A great meet-cute can be dramatic and life-altering. In Titanic, Jack saves Rose from a desperate leap, forging an instant, high-stakes connection that crosses class divides. By contrast, when Mr. Darcy snubs Elizabeth Bennet at a ball in Pride and Prejudice, his insult establishes the pride and prejudice that defines their entire story. This could be considered an “anti-meet-cute.”
The technique works beautifully for platonic bonds, too. In Finding Nemo, the frantic Marlin literally crashes into Dory, a cheerful fish with short-term memory loss. Their chaotic meeting showcases their opposite personalities and establishes the comedic and emotional heart of their journey together.
When your important characters meet, how can you engineer their encounter to reveal who they are and hint at the relationship they will share?
Help for Writers
Sorting through your Sparks
Have you been staring at a notebook full of story sparks with no idea where to start? Triaging your ideas allows you to prioritize a list so you tackle the most exciting items first.
You can try sorting your messy ideas into three piles:
- Explore Now: Ideas that make your mind buzz with questions. You can already picture scenes or feel the world forming. Give these a dedicated space to grow.
- Not Yet: Concepts that are interesting, but missing a hook. You can tuck these into an “Incubator” list for later.
- Compost Pile: Ideas that no longer excite you. Instead of deleting, consider archiving them in a dedicated file.
Why archive? Because no idea is gone forever. That quirky detail you dismissed years ago might be the missing ingredient for your current project. A “Compost Pile” gives you somewhere to dig when you’re stuck.
Novelcrafter Secrets
Keeping Spicy Details Under Wraps
Your characters have secrets. Maybe your villain’s fighting style is particularly gory, your protagonist swears like a sailor, or your romance leads have some very spicy preferences. You want all of this in your Codex for reference, but not every AI prompt or model needs to see it, and you want to avoid moderation every time you’re writing unrelated scenes.

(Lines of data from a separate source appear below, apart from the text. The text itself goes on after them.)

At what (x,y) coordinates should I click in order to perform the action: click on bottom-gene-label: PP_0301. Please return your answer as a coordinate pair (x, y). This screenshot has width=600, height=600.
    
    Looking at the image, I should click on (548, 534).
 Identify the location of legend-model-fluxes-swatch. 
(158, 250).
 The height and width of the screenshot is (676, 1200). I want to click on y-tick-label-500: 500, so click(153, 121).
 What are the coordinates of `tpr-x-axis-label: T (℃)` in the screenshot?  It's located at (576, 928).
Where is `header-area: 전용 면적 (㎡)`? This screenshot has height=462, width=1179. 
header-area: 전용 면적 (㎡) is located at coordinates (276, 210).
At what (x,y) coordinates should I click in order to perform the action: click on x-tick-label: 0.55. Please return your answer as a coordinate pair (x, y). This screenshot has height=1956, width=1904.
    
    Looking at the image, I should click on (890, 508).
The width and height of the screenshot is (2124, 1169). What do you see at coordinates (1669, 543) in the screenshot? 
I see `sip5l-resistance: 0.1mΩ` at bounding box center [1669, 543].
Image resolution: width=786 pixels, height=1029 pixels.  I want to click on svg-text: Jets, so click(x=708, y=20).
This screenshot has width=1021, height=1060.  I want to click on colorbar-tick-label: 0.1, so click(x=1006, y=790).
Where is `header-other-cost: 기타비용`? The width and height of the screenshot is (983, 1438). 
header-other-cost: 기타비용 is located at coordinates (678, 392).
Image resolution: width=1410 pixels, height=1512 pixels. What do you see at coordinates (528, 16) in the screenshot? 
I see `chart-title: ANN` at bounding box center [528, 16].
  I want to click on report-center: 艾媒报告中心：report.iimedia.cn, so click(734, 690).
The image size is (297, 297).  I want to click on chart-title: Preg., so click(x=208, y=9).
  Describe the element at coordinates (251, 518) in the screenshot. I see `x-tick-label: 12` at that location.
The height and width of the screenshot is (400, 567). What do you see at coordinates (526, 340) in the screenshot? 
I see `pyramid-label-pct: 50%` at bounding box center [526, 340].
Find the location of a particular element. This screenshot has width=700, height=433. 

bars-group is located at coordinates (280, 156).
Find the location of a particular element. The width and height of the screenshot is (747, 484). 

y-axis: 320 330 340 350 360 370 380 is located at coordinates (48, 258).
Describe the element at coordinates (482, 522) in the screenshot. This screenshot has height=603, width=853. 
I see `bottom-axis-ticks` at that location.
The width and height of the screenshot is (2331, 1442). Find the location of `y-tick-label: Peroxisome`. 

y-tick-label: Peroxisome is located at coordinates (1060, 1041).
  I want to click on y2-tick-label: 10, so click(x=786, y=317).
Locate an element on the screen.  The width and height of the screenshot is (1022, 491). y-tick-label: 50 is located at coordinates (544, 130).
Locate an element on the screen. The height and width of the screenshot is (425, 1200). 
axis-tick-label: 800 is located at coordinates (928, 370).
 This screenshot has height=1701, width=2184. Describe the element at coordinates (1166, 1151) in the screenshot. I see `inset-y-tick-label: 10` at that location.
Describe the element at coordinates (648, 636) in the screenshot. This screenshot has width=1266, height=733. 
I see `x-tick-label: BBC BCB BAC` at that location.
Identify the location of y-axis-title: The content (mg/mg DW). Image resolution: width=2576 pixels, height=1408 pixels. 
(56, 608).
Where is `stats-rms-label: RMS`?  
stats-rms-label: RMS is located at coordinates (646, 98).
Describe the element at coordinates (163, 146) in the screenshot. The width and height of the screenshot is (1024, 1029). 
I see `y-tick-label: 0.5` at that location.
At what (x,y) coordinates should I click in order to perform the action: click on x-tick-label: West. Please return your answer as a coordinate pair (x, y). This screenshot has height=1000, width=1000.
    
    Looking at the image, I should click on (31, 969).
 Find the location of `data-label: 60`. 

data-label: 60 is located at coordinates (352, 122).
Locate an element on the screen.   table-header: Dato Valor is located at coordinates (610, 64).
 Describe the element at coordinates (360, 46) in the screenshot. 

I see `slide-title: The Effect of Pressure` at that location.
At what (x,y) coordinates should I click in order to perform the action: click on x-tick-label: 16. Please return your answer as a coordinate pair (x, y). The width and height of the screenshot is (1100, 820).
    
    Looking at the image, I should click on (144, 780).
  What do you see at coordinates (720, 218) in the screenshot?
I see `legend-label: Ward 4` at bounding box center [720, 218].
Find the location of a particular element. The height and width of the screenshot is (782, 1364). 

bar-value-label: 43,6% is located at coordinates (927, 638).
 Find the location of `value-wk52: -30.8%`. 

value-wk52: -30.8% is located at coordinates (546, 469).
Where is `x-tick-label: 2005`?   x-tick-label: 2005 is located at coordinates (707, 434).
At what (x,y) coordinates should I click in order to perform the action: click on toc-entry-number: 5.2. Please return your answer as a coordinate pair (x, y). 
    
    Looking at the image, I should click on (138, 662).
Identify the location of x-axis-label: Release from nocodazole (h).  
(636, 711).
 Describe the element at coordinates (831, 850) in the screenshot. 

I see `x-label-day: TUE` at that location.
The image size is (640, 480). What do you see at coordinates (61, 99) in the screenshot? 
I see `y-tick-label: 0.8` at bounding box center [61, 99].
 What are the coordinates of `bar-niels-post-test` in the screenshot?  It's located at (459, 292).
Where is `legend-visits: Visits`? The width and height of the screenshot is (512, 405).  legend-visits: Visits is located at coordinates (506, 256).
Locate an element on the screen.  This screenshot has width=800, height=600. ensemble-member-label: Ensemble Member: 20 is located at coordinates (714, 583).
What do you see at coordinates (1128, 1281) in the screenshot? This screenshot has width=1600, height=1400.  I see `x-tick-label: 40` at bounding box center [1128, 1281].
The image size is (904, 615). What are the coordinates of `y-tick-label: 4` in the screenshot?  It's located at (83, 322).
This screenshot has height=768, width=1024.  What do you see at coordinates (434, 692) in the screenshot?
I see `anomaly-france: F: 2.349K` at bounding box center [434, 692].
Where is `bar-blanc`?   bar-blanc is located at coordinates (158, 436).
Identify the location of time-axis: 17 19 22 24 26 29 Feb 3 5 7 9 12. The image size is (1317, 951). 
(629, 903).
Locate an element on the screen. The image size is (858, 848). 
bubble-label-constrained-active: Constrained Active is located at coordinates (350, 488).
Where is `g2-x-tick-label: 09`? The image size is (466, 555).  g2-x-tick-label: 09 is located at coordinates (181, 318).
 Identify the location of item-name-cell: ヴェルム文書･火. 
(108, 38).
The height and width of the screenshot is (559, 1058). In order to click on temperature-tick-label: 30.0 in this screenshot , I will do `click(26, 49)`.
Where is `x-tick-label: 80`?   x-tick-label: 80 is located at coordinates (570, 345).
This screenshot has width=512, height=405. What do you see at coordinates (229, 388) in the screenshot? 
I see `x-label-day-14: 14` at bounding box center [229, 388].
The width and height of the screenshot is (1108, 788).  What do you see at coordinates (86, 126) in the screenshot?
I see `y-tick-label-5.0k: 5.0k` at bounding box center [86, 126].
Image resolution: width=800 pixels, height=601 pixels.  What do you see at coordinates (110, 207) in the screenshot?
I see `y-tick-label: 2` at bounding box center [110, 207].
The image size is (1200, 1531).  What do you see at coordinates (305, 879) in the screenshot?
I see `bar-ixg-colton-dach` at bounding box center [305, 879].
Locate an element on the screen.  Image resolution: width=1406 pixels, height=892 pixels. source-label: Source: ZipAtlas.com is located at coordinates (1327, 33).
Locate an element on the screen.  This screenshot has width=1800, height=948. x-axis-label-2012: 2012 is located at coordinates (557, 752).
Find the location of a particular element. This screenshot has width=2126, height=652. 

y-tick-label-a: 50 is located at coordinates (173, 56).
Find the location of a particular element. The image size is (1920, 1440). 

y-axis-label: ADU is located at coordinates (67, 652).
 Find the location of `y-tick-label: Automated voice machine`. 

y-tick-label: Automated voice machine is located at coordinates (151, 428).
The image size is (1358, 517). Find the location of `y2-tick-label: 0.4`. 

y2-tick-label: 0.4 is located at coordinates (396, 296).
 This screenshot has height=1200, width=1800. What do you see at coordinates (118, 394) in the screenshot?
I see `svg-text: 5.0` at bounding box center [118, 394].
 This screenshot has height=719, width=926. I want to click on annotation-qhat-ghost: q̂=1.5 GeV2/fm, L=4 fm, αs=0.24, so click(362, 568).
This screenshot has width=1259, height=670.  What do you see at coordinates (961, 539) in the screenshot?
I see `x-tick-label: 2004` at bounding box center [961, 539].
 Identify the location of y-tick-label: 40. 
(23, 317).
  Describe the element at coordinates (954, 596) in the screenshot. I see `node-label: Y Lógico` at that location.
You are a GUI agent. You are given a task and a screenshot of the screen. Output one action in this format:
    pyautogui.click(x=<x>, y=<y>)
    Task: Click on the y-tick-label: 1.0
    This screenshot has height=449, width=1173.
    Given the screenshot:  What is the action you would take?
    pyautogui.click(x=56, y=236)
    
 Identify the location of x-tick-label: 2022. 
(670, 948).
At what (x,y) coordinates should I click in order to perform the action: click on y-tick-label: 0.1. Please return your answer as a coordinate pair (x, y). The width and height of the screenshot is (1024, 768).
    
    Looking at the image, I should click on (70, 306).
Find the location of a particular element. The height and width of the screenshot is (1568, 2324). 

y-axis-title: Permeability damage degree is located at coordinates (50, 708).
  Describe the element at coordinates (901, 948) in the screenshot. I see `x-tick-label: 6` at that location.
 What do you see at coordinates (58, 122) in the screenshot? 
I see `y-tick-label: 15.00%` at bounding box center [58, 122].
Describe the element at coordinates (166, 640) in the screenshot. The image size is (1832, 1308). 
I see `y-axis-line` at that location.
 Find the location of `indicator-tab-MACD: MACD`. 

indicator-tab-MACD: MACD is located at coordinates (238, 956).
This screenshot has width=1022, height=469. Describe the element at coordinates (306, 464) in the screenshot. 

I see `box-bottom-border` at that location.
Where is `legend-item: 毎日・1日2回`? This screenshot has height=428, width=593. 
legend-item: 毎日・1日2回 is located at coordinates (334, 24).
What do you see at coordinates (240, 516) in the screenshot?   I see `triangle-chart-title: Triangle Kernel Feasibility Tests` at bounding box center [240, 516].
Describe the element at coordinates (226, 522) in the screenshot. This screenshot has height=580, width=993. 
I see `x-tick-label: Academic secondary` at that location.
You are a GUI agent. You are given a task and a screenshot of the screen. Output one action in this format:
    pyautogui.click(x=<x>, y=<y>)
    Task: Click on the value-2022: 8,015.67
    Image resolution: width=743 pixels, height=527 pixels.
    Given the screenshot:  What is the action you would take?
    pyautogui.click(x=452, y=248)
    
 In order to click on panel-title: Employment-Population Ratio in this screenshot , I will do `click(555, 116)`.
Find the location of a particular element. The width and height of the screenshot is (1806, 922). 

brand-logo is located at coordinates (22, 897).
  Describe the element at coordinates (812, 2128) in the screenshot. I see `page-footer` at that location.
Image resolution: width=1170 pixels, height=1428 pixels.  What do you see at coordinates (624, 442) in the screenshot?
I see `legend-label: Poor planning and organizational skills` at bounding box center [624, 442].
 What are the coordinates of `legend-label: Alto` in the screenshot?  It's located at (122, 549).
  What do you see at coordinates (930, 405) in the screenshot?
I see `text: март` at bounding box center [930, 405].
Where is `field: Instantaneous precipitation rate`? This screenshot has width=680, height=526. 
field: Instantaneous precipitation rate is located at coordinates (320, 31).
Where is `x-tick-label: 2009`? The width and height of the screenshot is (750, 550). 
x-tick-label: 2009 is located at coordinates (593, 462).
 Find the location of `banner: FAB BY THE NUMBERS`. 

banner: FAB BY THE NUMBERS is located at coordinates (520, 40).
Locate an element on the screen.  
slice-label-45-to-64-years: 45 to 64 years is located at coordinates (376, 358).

In the Codex, you can mark details as NSFW (not safe for work). This ensures that only prompts also marked NSFW can see the detail, and allows you to keep your Codex complete without worrying about content flags derailing a simple brainstorming session. Your character’s extensive knowledge of medieval torture devices stays tucked away until you actually need it for that specific dungeon scene.